NEW ZEALAND MARKET SNAPSHOT
The New Zealand economy has been gradually slowing as key economic tailwinds and headwinds duke it out, and it's still not entirely clear which will be on top by year-end. The development of the economy in the first half of 2019 has been marked by a moderate pace, as a jump in construction activity and stronger growth in manufacturing offset a cooling services sector.
It is widely-expected the economy will reach the forecasted 2.5% growth by the year-end, supported by migration-led population increase, government spending and an accommodative monetary policy, which will boost investment activity. Whereas the international outlook shows weak performances in Australia and China, posing downside risks, the decision to scrap the capital gains tax for New Zealanders could improve the business climate, which is especially vital when domestic demand looks to be cooling.
New Zealand consumers remain optimistic, with consumer confidence sitting slightly above the 100 points baseline. However, the index declined to 101 points in the second quarter of 2019, down from 106 in the first quarter, driven by a decrease in consumer perceptions of job prospects and the state of personal finances, which contributed most to the decline.
Alongside softening consumer confidence the FMCG market has experienced slower growth, up 1.7% in Q2 2019 (compared to 2.0% in Q1) and 2.4% (vs 1.4% in Q1) in value.

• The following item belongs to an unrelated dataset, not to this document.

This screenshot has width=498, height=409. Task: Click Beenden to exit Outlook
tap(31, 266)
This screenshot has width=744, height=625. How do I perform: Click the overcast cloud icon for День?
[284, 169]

Value growth was propped up, in part, by the chilled foods, non-alcoholic beverages, frozen foods and pet supplies categories.

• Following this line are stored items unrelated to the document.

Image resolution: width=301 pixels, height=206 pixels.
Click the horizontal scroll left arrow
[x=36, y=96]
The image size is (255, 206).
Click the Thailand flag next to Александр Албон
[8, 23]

Last year was marked by new fuel taxes and rising rental prices and it’s no surprise New Zealanders prefer saving over spending — according to the latest Global Consumer Confidence Survey, 46% of New Zealanders are channeling their spare cash into savings, and a large proportion report to have reduced their spending on a range of categories over the past five years, in particular clothing (37%), dining out (35%) and entertainment/leisure activities (33%).

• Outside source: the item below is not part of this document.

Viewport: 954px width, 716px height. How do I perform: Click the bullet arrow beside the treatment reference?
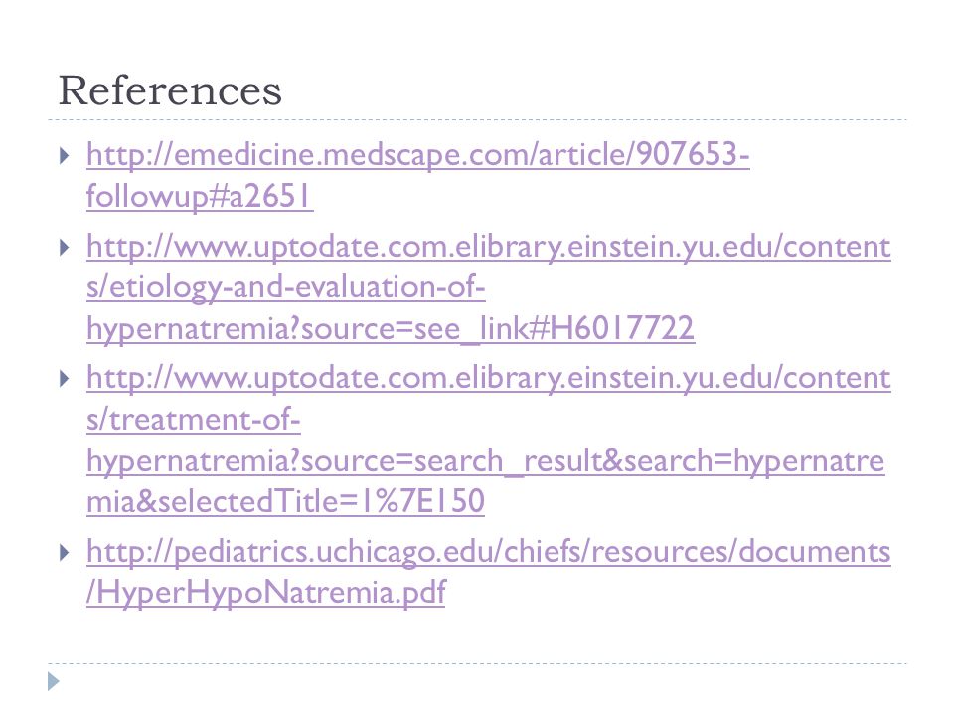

When it comes to brand loyalty, consumers in New Zealand are among the world’s most faithful. Only one in four New Zealanders say they are on the lookout for new brands and products in-store compared to 42% globally. 65% say they sometimes buy new brands or products, but usually stick to their favourites and need a solid, concrete reason to try anything new. When asked about these reasons, 41% say that a proposal from a trusted, well-known brand would push them to a novelty purchase, while 45% say value for money is the most important factor and 43% said they'd be influenced by price reductions.
Conservatism matters in e-commerce as well, but winning the e-commerce race means winning consumer trust. According to Nielsen’s connected commerce report, if a retailer promised in an ad to return money for products that didn't match what was ordered online, it would encourage 37% of consumers to shop online. "Same day product replacement" would convince 28% to make purchases online, meanwhile. Retailers investing in brand equity have a better chance of leaving their competitors behind while giving chase to established brands because online channels require a higher level of loyalty from consumers: they need confidence that the products will be delivered in a timely manner, in good condition and that the purchasing process is adequately secure.